Background: C-Reactive protein (CRP) gene variation has been associated with serum CRP levels in the general population. We examined the associations of CRP gene variation with longitudinal CRP measurements and incident cardiovascular disease (CVD) risk in a cohort of 504 white and 244 African-American incident dialysis patients.
Methods: Seven tagging single-nucleotide polymorphisms in the CRP gene were selected by using the Carlson method (r(2) > 0.65). High-sensitivity CRP was measured every 6 months (mean, 4.6 months). Haplo.glm was used to determine the association of haplotypes with serum CRP levels and CVD risk. Global tests from Haplo.score were conducted to determine statistical significance.
Results: Compared with the most common haplotype, 1 haplotype was associated with a 52% lower CRP level at baseline among African Americans (ratio, 0.48; 95% confidence interval [CI], 0.28 to 0.82; global P-value = 0.0005). Furthermore, this haplotype was associated significantly with lower serum CRP levels during 36 months of follow-up. Among whites, this haplotype was associated with an 18% (ratio, 0.82; 95% CI, 0.56 to 1.22; n = 6 carriers) lower CRP level compared with the most common haplotype with a frequency of 1% (global P-value = 0.048). No association was detected between CRP gene variation and CVD risk in either whites or African Americans.
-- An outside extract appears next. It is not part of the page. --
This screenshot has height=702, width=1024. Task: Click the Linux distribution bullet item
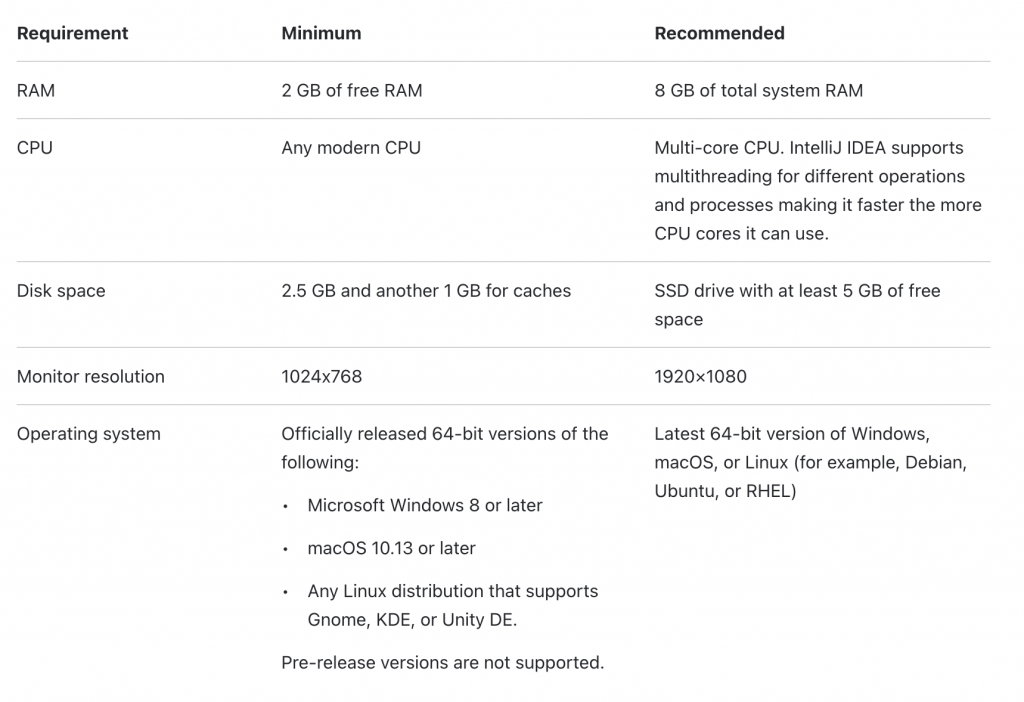point(453,605)

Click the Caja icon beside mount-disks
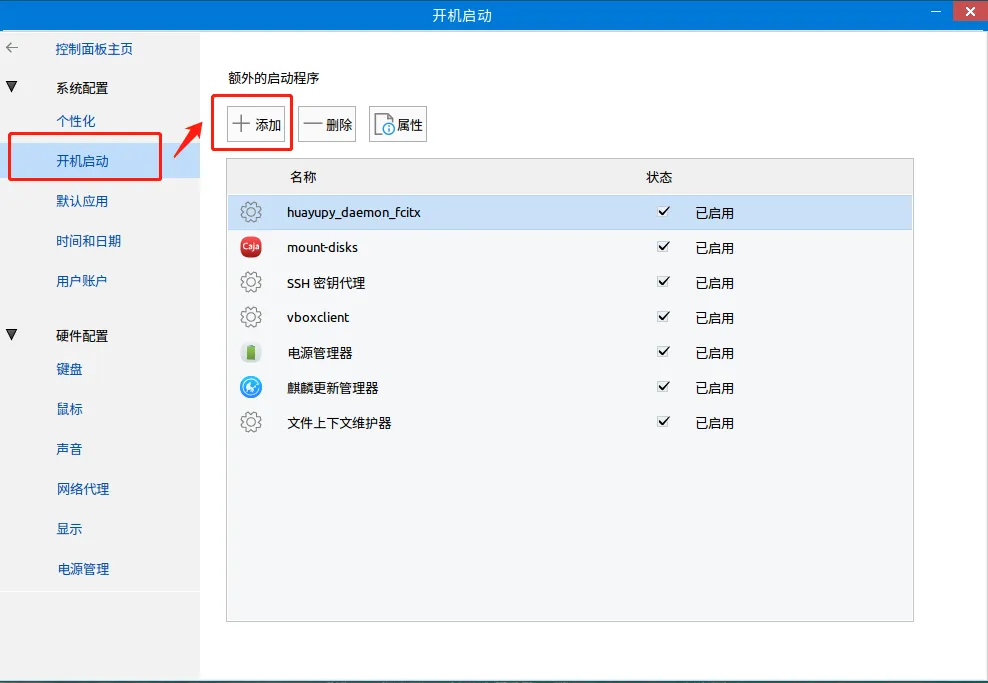tap(251, 247)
Conclusion: Compared with the most common haplotype of the CRP gene, 1 haplotype predicts a lower serum CRP level over time, but no association exists between haplotype of CRP gene and incident CVD in this incident dialysis population. Serum CRP level might be a biomarker, rather than a causal factor, in CVD development. CRP variation may lead to susceptibility to inflammation, but not risk for CVD; however, replication in multiple settings is necessary.